Rippling of the Land

The air was soft, the ground still cold.
In the dull pasture where I strolled
Was something I could not believe.
Dead grass appeared to slide and heave,
Though still too frozen-flat to stir,
And rocks to twitch and all to blur.
What was this rippling of the land?
Was matter getting out of hand
And making free with natural law,
I stopped and blinked, and then I saw
A fact as eerie as a dream.
There was a subtle flood of steam
Moving upon the face of things.
It came from standing pools and springs
And what of snow was still around;
It came of winter’s giving ground
So that the freeze was coming out,
As when a set mind, blessed by doubt,
Relaxes into mother-wit.
Flowers, I said, will come of it.
~Richard Wilbur “April 5, 1974”

As the ground softens with the warming sun,
so do I.
Winter freeze was comforting
as nothing appeared to change, day after day.

Neither did I,
staying stolid and fixed and frozen.

But now the fixed is flexing its muscles,
steaming in its labor,
greening and growing transformed.

So must I,
giving ground
and birth
to blooms.

Leaving the Wilderness: The Worst We Can Do

In a daring and beautiful creative reversal,
God takes the worse we can do to Him
and turns it into the very best He can do for us.
~Malcolm Guite from The Word in the Wilderness

See, my servant will act wisely;
    he will be raised and lifted up and highly exalted.
14 Just as there were many who were appalled at him—
    his appearance was so disfigured beyond that of any human being
    and his form marred beyond human likeness—
15 so he will sprinkle many nations,
    and kings will shut their mouths because of him.
For what they were not told, they will see,
    and what they have not heard, they will understand.
Isaiah 52: 13-15

When I was wounded
whether by God, the devil, or myself
—I don’t know yet which—
it was seeing the sparrows again
and clumps of clover, after three days,
that told me I hadn’t died.
When I was young,
all it took were those sparrows,
those lush little leaves,
for me to sing praises,
dedicate operas to the Lord.
But a dog who’s been beaten
is slow to go back to barking
and making a fuss over his owner
—an animal, not a person
like me who can ask:
Why do you beat me?
Which is why, despite the sparrows and the clover,
a subtle shadow still hovers over my spirit.
May whoever hurt me, forgive me.
~Adelia Prado “Divine Wrath” translated from Brazilian Portuguese by Ellen Doré Watson

Emmet Till’s mother
speaking over the radio

She tells in a comforting voice
what it was like to touch her dead boy’s face,

how she’d lingered and traced
the broken jaw, the crushed eyes–

the face that badly beaten, disfigured—
before confirming his identity.

And then she compares his face to
the face of Jesus, dying on the cross.

This mother says no, she’d not recognize
her Lord, for he was beaten far, far worse

than the son she loved with all her heart.
For, she said, she could still discern her son’s curved earlobe,

but the face of Christ
was beaten to death by the whole world.
~Richard Jones “The Face” from Between Midnight and Dawn

Too many people today continue to be crushed, disfigured, beaten and left for dead–

for taking a stand, or being the wrong color, the wrong faith, the wrong tribe, or simply being different enough to trigger distrust and hatred.
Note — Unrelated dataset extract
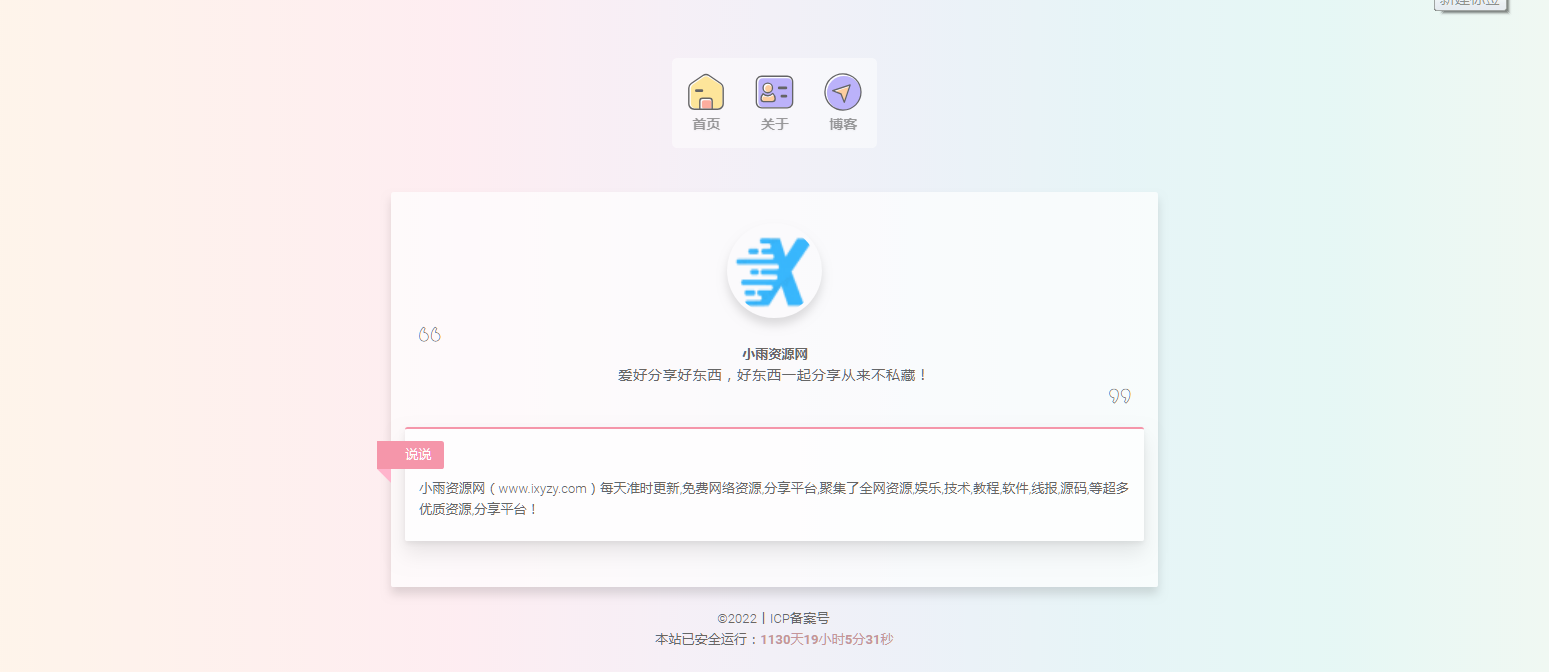The image size is (1549, 672).
Task: Click the yellow house Home icon
Action: coord(706,92)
And so it was with our Lord. He walked into the hornet’s nest of Jerusalem fully knowing such an overwhelming attack was coming.

Crushed, broken and delivered into His Father’s arms as His mother wept over Him.

Yet He took the worst that could be done to Him and turned it into the best that He could do for us. We are stung forever by His Love.

Waiting in Wilderness: God Will See Us Through

My Lord, my Lord,
Long have I cried out to Thee
In the heat of the sun,
The cool of the moon,
My screams searched the heavens for Thee.
My God,
When my blanket was nothing but dew,
Rags and bones
Were all I owned,
I chanted Your name
Just like Job.

Father, Father,
My life give I gladly to Thee
Deep rivers ahead
High mountains above
My soul wants only Your love
But fears gather round like wolves in the dark.
Have You forgotten my name?
O Lord, come to Your child.
O Lord, forget me not.

You said to lean on Your arm
And I’m leaning
You said to trust in Your love
And I’m trusting
You said to call on Your name
And I’m calling
I’m stepping out on Your word.

Into the alleys
Into the byways
Into the streets
And the roads
And the highways
Past rumor mongers
And midnight ramblers
Past the liars and the cheaters and the gamblers.
On Your word
On Your word.
On the wonderful word of the Son of God.
I’m stepping out on Your word.

~Maya Angelou from “Just Like Job”

Once again — and again and again — bullets have been fired out of evil intent by disturbed and hate-filled men, striking down people who look (and are) just like us. 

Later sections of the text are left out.